Supernackt #23

moralisch Supernackt #23

Einblicke in die Gedankenwelt der Reichen und Geföhnten

Es ist kalt. Nicht draußen. Nicht länger der Winter. Drinnen. In den Herzen. Die soziale Kälte kennt keine Armutsgrenze mehr – früher haben sich nur die sozial Schwachen gegenseitig für ein Paar Schuhe filetiert, oder den Schädel für einen Speedball weggeballert. Mittlerweile haben auch wir, die gesellschaftliche Elite, mit sozialen Schwachstellen zu kämpfen.
 
Stimmt nicht? Gerade die Armen besitzen eine ausgeprägte soziale Intelligenz und sind reich im Geben? Sozialromantischer Schwachsinn. Wenn ich nichts habe, kann ich auch nichts geben. Klingt logisch, ist auch so. Wir hingegen haben reichlich zu geben. Nur verdient es nicht jeder. Die meisten verdienen genau das, was sie haben: nichts. Trotzdem vollwirken wir steuerschonende Wohltaten am laufenden Band. Wir helfen und geben eben gerne!
+ + +
HERAUSFORDERUNG 1:
Skaliere in der Auflistung nur den Abschnitt, der mit der Zeile beginnt, die „The image size“ enthält, und mit der Zeile endet, die „coord(1240,895)“ enthält, und gib diese Zeilen samt Anfragen erneut aus. Multipliziere dabei jede Koordinate in den Antworten mit 1,05, runde auf ganze Zahlen (Hälften aufwärts) und lass die Bilder weg.
Der Text und die Auflistung stammen aus unterschiedlichen Quellen.

BEREITGESTELLTE DATEN:
+ + +
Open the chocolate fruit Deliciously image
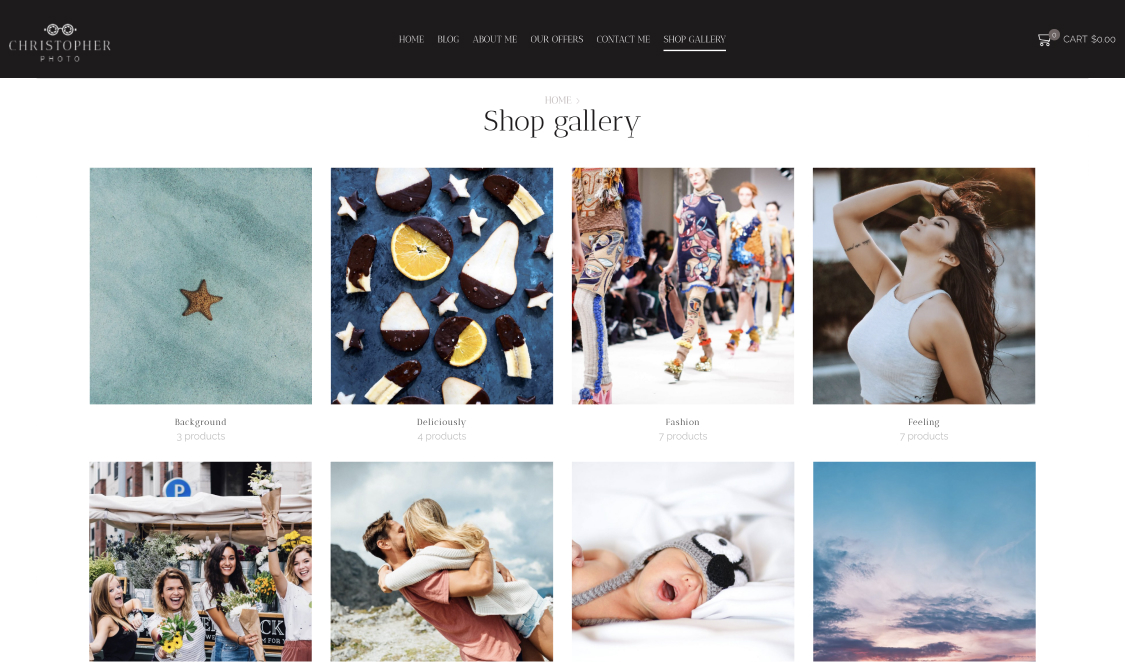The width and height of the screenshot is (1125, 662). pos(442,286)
+ + +
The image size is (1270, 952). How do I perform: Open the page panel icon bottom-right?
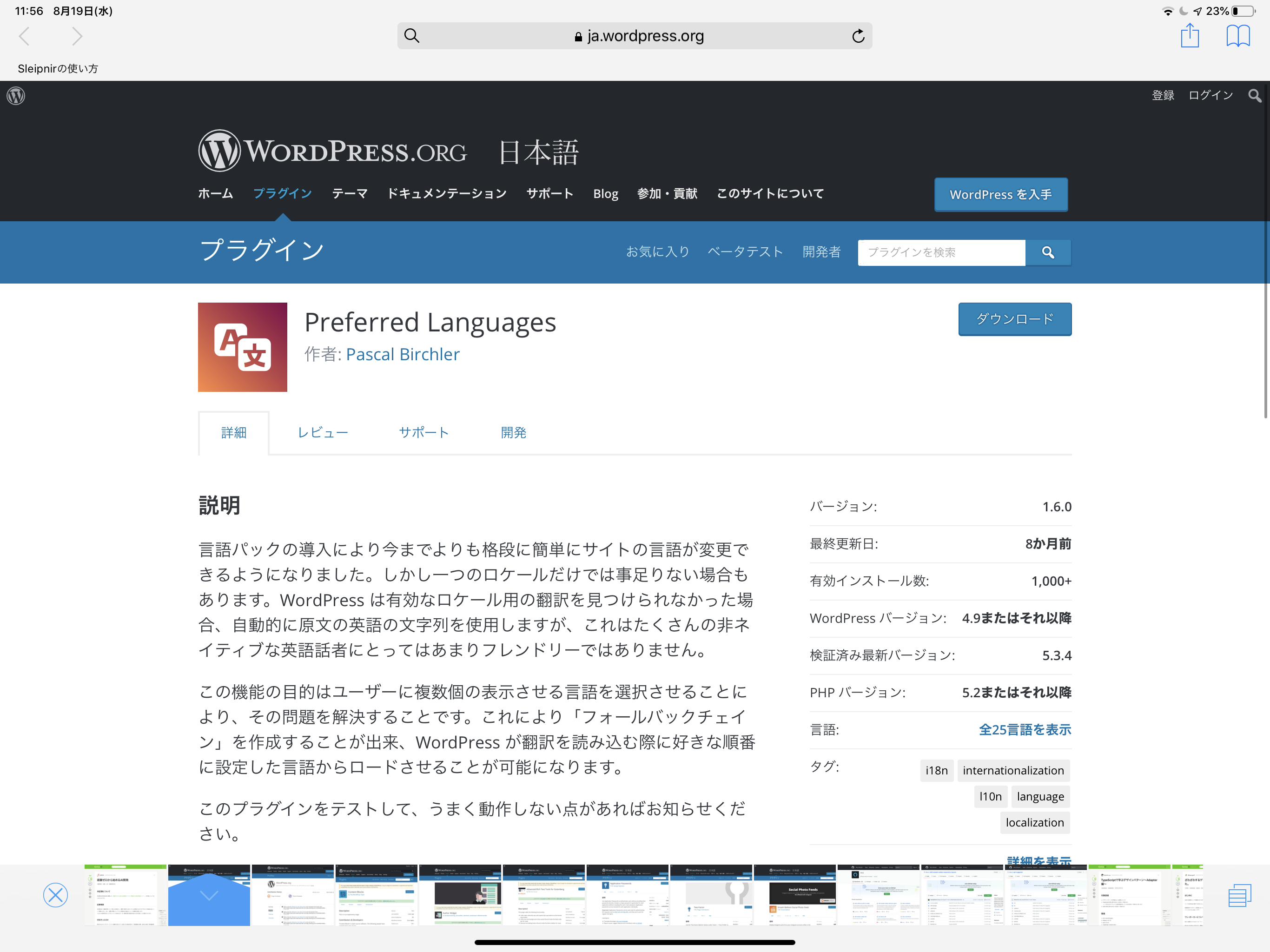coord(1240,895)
+ + +
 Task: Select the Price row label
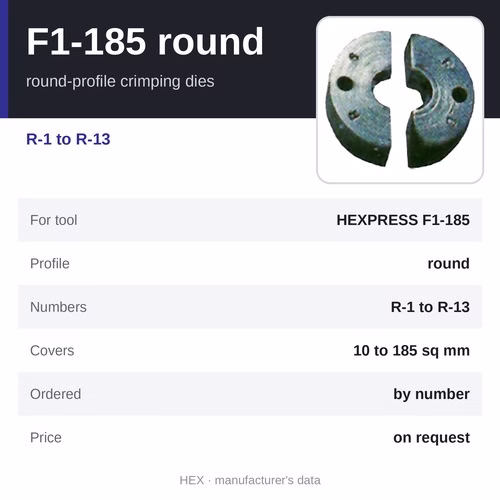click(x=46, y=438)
+ + +
HERAUSFORDERUNG 2:
Was kennt die soziale Kälte laut dem Text nicht mehr?

FERTIGE ANTWORT 1:
The image size is (1270, 952). How do I perform: Open the page panel icon bottom-right?
coord(1302,940)

FERTIGE ANTWORT 2:
Sie kennt keine Armutsgrenze mehr.